February the Second: Old Barcelona Day

We spent the day touring the old parts of Barcelona - the old town, the cathedral (which has a neat courtyard full of ducks, who apparently were (and are) used as an alarm. Our guidebook waxes poetic at this point: "They honk to this very day"), a tapas bar (the spanish use really yummy wine vinegars instead of balsamic vinegar + olive oil. This is, well, really yummy. Also, creme brulée crepes are yummy). We went to a concert of medieval spanish music. There was one musician who played a one-handed flute and a drum at the same time, beating out ridiculously complicated, fast rhythms in changing meeters while playing also complicated, fast melodies on her flute. Very neat.

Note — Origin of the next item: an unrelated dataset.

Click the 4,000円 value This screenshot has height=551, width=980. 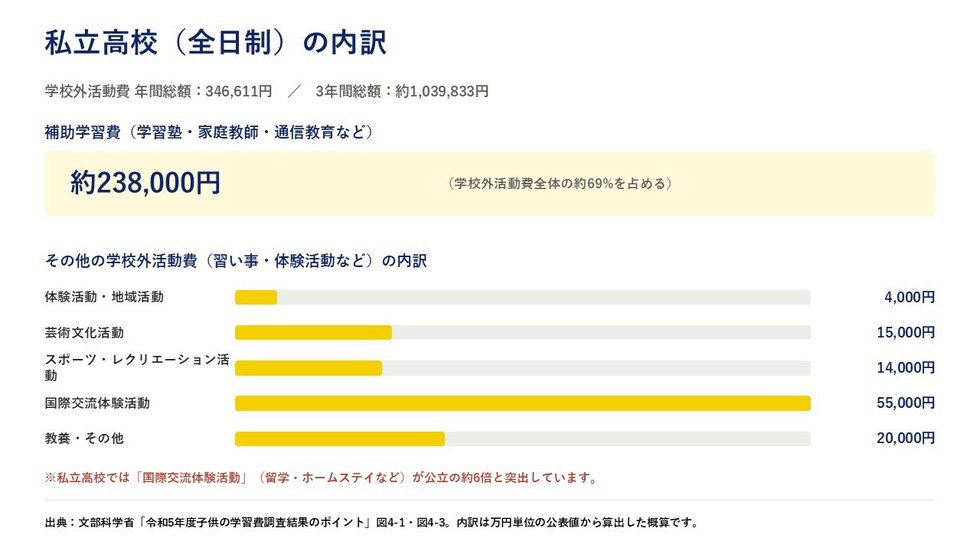coord(909,297)
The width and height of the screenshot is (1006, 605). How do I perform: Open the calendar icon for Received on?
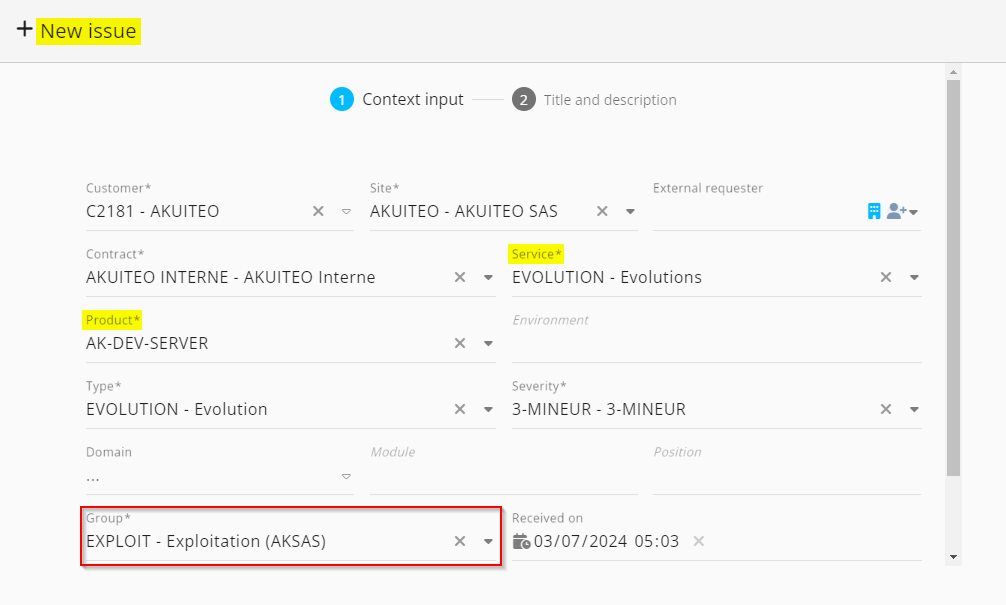[x=521, y=542]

February the Third/Fourth: New(ish) Barcelona Day

We spent this day touring Modernist architecture, starting with a tour of the Palace of Catalan Music (which is just beautiful inside, but doesn't allow pictures, except for the couple not-great ones I snapped secretly), moving down La Rambla, the 3rd-street-promenade of Barcelona except with live rooster shops instead of ice cream shops, going to home of "The Best Sandwich in the Entire World" according to the New York Times (unfortunately expectations were a little too high), the Opera house (pretty), and then...Gaudi!

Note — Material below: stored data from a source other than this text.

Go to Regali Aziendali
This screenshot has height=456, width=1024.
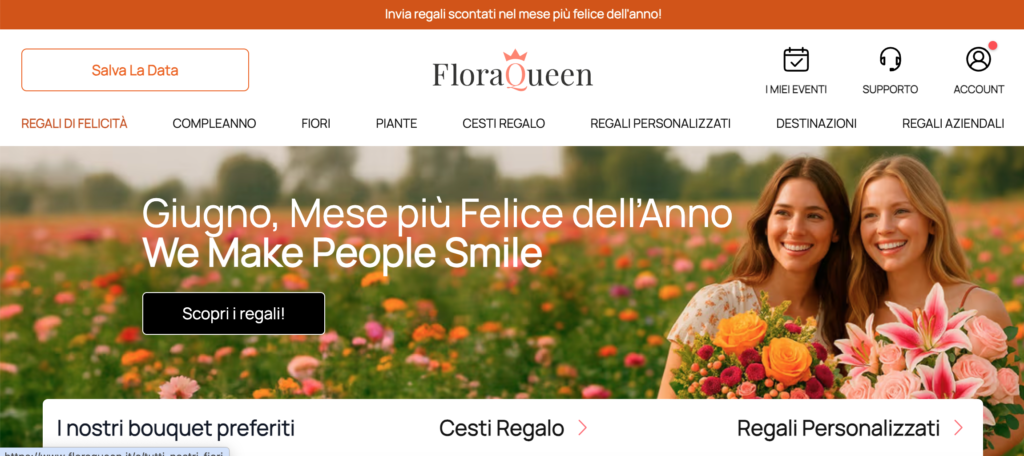[x=953, y=123]
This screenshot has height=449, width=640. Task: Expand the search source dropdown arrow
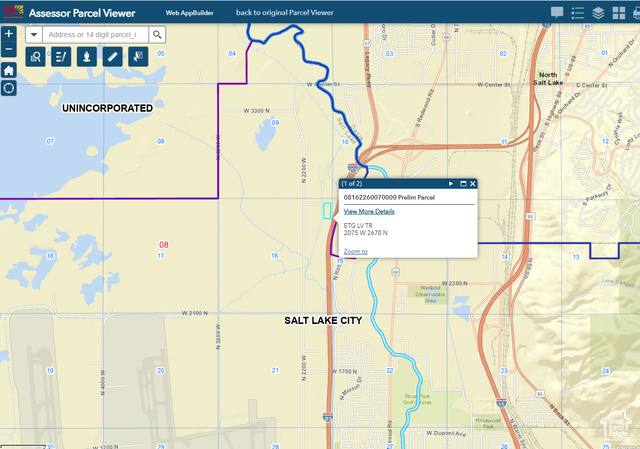coord(33,34)
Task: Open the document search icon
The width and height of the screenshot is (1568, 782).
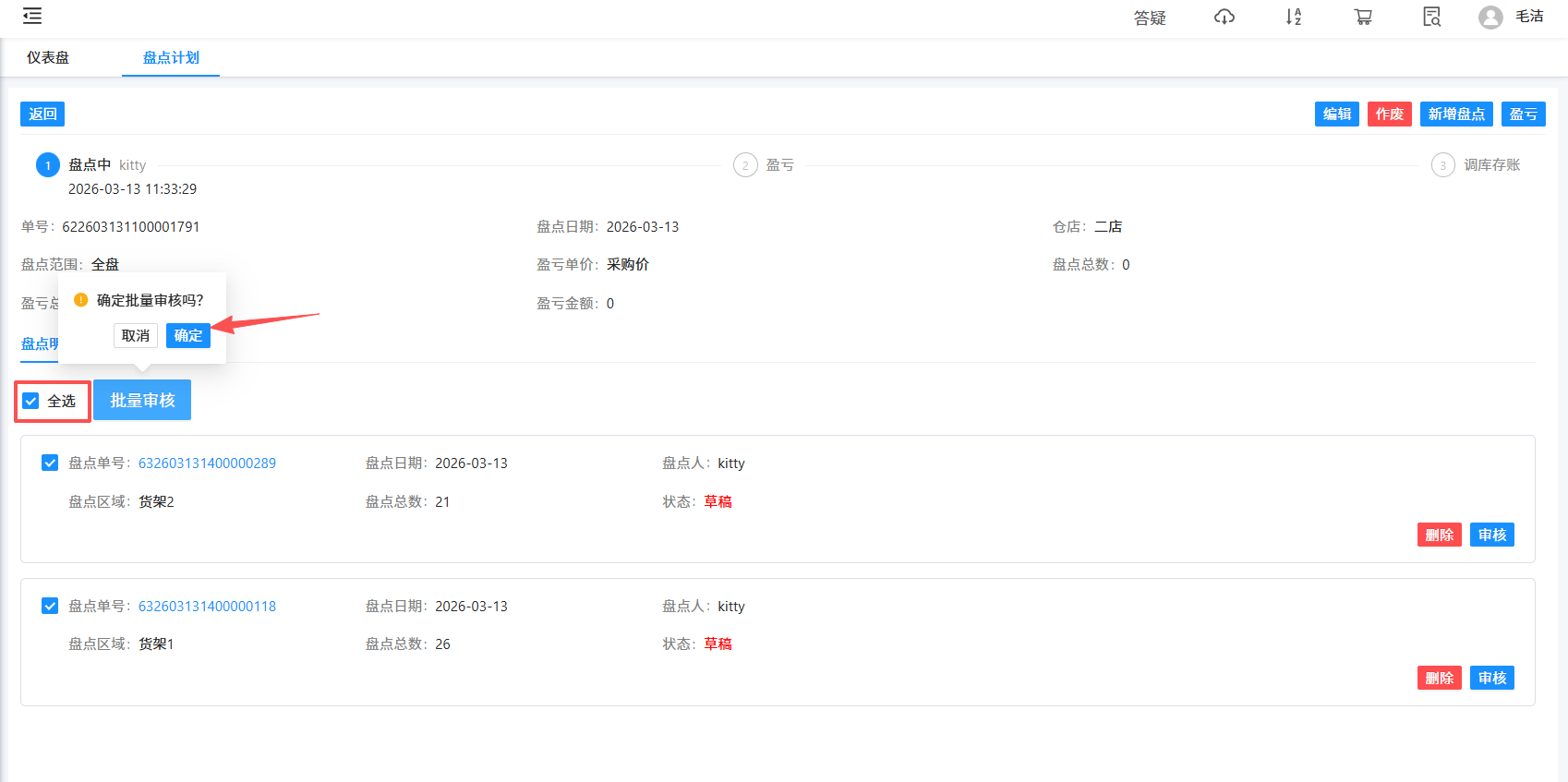Action: [x=1431, y=17]
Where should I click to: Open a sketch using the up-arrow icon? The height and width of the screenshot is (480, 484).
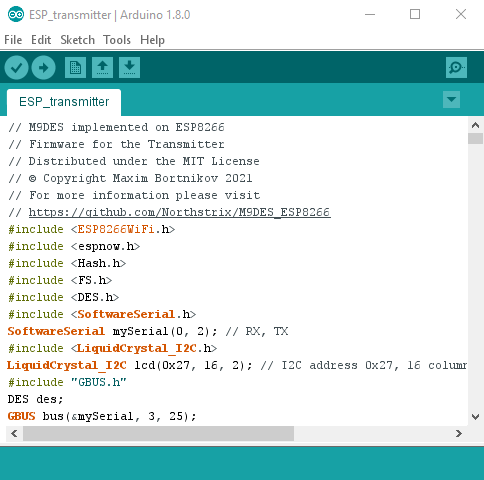102,68
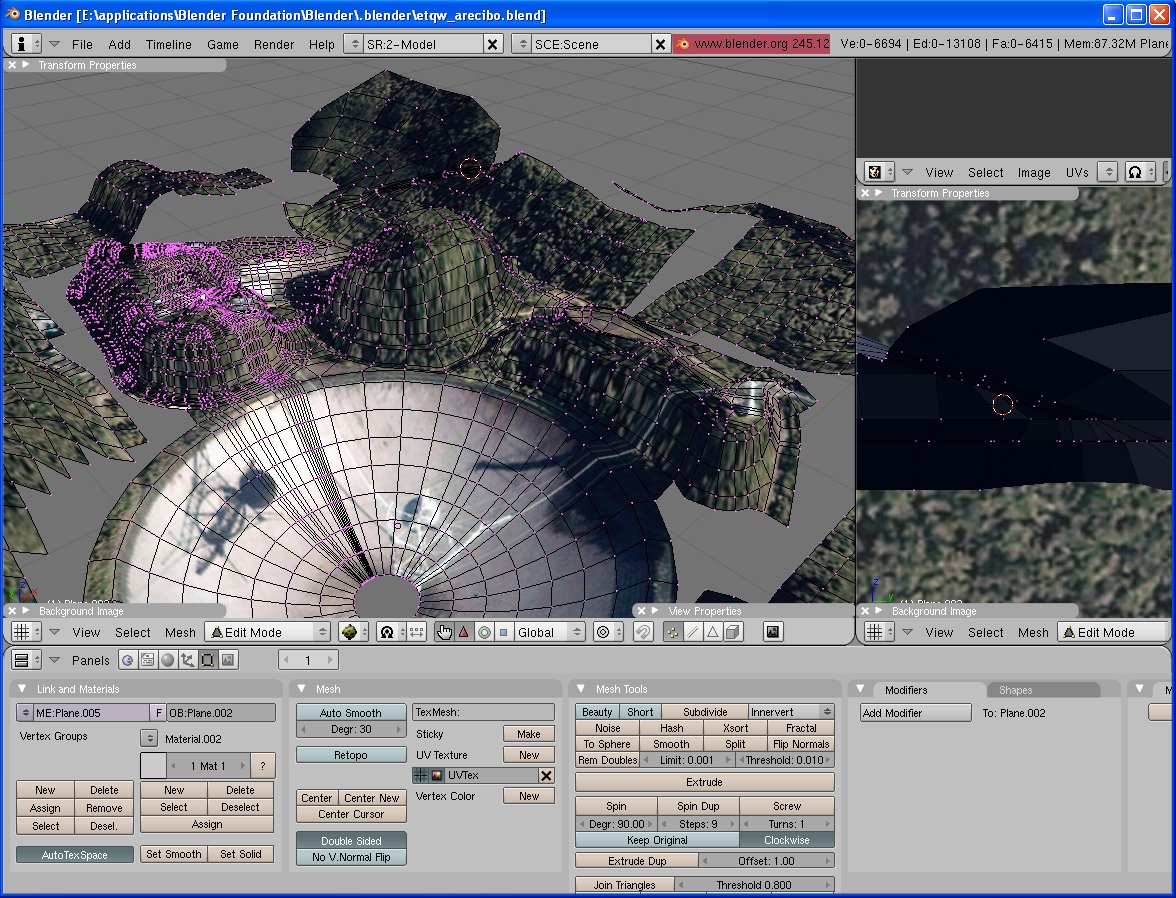Open the Shading context sphere icon
This screenshot has height=898, width=1176.
click(x=168, y=660)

Gaudi is the neatest architect ever. We saw 2 Gaudi sites on the third and one on the fourth. On the third it was pouring, pouring rain, but that was ok because Gaudi is the best architect ever. We went to La Sagrada Familia, his famous unfinished church (Will be done around 2030; Spain trip is planned for whenever it's ready), and to Casa Batllo, his whacky marine house with the most inane of audioguides. Sagrada Familia was really very inspiring and amazing, and the idea that it's going to get *taller* is kind of insane. We took lots of pictures but you really must go there to get a feel for it. We went up into the towers, which have pathways between them and insane sea-shell-inspired spiral staircases and let you get a sense of what the outside of the building looks like up-close. We got soaked with rain but it was mucho worth it.

Casa Batllo is a really neat house, except that the audioguide spends so much time telling you how neat and amazing it is that you almost stop believing it. Here's a quote: "You are now entering...the most extravagant and fantastic room...you have *ever* *been* *in*." or, in case you didn't know, "Imagination is the psychic faculty to see new forms..in your *own* *mind*" Lame. (But Casa Batllo was very much not lame.)

The next morning, we went to Park Güell, Gaudi's flirt with landscaping. We took a bus, then hiked up a hill for 30 minutes (we later realized there's another way up involving escalators. oops). The park is tourist central, with a ridiculous number of people sprawling themselves over the beautiful architecture and making thumbs-up gestures or what-not for photos. [soapbox]I never really got the point of avoiding areas where tourists go, since I too would be a tourist, but I get it now. Tourists are really annoying! [/soapbox] Anyway the Park was beautiful, and then you realize that the plaza is actually on top of a hall of columns, and next to one of the most amazing feats of architecture I've ever seen. He has a pathway under a wave of rocks, and you actually feel like you're inside of a moving wave. Except it's made of rocks. Madness.

Barcelona was really fantastic. It's a wonderful city, pretty easy to get to, great food, blah blah blah. A+ gold star.